» **What you are asked to do**
Find "Task: Click the translate" and "This screenshot has height=605, width=1568." in the records below. Copy the lines holding them and every line between, exactly, and no others.

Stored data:

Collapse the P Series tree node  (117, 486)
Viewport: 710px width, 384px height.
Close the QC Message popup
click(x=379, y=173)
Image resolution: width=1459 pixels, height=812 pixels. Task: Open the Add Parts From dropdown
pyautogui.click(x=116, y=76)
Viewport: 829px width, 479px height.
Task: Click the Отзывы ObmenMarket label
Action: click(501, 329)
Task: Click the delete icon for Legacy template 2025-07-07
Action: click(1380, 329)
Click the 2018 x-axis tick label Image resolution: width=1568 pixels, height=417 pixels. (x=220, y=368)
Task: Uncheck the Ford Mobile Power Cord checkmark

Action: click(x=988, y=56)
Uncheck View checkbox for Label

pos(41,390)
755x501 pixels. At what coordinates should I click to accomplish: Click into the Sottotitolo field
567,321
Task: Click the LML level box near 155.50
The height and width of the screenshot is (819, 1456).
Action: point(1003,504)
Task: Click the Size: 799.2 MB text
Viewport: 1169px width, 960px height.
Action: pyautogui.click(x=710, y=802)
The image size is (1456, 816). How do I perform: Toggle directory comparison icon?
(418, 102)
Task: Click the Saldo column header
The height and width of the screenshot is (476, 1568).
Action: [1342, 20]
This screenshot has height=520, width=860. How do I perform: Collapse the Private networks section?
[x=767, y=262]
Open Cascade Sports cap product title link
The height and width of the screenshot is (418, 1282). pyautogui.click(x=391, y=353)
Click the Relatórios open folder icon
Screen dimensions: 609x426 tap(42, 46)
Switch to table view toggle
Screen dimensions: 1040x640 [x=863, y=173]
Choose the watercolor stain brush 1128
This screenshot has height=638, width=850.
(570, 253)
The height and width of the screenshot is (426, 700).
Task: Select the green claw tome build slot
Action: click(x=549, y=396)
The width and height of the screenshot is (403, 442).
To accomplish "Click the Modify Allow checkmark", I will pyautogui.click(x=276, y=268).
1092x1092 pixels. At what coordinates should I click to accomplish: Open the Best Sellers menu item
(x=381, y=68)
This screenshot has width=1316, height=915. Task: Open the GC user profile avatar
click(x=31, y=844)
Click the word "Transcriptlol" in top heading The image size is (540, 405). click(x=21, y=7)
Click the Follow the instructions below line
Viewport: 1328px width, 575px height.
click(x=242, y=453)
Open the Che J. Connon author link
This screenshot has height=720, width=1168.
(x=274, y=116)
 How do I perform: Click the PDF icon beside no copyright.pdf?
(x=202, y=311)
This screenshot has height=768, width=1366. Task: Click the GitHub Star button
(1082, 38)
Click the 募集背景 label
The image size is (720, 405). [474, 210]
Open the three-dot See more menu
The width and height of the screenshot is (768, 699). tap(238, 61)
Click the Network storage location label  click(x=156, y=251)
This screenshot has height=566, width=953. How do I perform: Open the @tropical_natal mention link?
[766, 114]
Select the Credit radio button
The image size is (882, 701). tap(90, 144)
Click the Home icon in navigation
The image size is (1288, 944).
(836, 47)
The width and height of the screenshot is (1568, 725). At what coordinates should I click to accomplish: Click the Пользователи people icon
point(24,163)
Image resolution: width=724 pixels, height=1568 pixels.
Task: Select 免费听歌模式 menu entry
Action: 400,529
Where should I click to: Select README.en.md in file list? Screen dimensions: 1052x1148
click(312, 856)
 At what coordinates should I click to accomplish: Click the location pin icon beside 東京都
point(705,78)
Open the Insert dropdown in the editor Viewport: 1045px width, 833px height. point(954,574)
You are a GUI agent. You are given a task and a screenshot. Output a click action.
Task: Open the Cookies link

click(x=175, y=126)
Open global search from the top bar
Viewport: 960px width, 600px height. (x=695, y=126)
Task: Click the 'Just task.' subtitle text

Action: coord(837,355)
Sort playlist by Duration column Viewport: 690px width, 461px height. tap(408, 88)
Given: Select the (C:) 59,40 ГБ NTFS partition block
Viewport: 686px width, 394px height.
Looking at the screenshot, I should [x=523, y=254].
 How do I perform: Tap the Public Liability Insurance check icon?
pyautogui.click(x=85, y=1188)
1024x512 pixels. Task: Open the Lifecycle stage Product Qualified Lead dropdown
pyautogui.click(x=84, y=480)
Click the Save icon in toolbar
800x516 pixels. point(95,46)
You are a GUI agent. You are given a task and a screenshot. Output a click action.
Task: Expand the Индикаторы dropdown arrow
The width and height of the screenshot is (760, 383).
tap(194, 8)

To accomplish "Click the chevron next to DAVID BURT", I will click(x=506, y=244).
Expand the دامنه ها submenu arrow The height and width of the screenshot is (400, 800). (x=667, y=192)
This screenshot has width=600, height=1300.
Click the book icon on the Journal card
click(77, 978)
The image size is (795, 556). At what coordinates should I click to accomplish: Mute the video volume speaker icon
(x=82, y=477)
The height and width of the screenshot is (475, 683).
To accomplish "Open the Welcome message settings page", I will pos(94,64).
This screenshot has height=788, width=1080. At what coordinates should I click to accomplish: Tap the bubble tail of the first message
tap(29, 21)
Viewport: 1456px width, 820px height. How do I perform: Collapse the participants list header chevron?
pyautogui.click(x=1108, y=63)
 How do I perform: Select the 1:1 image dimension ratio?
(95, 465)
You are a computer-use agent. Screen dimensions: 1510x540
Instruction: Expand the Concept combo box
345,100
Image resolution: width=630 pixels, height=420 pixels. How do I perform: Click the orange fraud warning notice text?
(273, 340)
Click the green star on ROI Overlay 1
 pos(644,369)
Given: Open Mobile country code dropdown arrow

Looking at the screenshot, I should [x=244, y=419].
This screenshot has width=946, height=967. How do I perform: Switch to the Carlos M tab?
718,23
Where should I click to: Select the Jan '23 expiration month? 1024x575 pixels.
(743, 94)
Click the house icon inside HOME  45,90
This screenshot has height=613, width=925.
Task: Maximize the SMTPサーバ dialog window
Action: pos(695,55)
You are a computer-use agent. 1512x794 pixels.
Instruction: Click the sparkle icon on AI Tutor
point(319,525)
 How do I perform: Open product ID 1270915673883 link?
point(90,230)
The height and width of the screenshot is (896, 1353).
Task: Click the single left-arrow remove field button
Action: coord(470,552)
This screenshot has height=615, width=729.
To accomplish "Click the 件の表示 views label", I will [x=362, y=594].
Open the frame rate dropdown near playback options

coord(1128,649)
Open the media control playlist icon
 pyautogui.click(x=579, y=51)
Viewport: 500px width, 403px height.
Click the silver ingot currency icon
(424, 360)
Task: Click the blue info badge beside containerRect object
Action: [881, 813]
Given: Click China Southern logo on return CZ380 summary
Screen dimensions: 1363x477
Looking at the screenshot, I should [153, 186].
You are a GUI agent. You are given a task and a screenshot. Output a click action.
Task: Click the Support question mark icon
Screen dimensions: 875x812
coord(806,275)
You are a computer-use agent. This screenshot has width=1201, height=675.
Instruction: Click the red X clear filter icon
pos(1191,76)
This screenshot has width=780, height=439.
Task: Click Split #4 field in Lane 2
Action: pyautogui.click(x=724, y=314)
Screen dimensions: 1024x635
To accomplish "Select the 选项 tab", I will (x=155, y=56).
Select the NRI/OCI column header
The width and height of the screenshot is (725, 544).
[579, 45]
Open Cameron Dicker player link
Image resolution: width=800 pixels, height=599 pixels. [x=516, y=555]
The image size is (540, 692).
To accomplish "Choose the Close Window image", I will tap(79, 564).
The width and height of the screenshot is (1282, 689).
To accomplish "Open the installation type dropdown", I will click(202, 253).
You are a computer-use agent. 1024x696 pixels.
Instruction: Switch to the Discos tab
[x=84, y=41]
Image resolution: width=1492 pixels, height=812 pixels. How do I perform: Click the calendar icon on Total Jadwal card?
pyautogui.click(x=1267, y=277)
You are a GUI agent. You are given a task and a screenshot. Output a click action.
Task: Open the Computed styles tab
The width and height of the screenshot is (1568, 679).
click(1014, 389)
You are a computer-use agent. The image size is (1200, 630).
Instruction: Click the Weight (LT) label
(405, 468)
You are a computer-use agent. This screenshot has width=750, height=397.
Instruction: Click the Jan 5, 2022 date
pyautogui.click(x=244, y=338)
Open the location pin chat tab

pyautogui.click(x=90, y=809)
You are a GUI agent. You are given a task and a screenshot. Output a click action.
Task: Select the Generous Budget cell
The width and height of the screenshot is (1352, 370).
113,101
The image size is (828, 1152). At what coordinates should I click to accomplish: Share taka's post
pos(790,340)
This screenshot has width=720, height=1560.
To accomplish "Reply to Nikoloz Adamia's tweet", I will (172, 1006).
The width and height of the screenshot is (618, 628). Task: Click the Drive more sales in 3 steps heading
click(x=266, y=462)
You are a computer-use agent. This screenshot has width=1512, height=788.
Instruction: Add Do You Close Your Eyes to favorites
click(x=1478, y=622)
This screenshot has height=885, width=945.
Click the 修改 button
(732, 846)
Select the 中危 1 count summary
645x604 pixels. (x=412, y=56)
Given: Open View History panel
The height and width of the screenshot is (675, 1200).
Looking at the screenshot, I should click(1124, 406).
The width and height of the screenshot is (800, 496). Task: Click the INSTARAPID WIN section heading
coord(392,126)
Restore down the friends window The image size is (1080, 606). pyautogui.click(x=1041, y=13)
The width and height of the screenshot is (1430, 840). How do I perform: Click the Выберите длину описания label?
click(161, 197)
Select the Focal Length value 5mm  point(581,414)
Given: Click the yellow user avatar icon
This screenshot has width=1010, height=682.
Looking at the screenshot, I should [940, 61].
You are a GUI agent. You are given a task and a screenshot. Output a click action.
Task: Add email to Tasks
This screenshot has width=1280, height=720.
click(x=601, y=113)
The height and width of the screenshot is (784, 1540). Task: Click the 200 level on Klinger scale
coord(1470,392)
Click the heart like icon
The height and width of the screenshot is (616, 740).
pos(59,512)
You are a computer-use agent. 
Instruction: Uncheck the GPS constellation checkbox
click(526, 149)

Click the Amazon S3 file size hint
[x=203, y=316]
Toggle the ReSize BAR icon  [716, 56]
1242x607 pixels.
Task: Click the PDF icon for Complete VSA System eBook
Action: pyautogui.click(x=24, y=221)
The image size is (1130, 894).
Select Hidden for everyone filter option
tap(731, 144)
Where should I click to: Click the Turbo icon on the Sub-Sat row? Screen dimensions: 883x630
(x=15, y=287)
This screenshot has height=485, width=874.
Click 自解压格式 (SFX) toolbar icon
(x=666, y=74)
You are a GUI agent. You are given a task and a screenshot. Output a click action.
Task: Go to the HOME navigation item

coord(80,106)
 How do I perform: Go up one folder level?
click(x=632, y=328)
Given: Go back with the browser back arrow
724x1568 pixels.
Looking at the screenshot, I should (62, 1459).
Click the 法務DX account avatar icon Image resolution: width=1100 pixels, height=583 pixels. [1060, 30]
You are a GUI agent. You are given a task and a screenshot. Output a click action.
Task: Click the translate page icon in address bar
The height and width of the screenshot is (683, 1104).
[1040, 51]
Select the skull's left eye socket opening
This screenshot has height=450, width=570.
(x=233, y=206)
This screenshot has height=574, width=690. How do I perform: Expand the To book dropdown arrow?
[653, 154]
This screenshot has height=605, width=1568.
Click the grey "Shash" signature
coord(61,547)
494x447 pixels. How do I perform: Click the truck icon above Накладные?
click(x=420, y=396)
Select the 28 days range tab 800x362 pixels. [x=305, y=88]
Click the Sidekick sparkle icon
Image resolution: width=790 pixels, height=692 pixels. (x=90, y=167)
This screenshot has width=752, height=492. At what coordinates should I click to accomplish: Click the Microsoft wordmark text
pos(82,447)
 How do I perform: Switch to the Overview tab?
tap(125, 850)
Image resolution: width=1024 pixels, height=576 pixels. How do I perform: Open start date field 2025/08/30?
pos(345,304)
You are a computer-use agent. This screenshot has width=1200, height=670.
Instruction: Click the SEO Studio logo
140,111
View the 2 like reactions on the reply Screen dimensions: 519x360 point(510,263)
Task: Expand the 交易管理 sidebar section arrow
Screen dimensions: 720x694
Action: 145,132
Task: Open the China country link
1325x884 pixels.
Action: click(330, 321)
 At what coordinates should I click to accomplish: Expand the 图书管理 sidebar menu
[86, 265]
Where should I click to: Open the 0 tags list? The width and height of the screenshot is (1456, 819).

» **Completed task**
Task: Click the translate page icon in address bar
The height and width of the screenshot is (683, 1104).
[1040, 51]
Select the skull's left eye socket opening
This screenshot has height=450, width=570.
(x=233, y=206)
This screenshot has height=574, width=690. How do I perform: Expand the To book dropdown arrow?
[653, 154]
This screenshot has height=605, width=1568.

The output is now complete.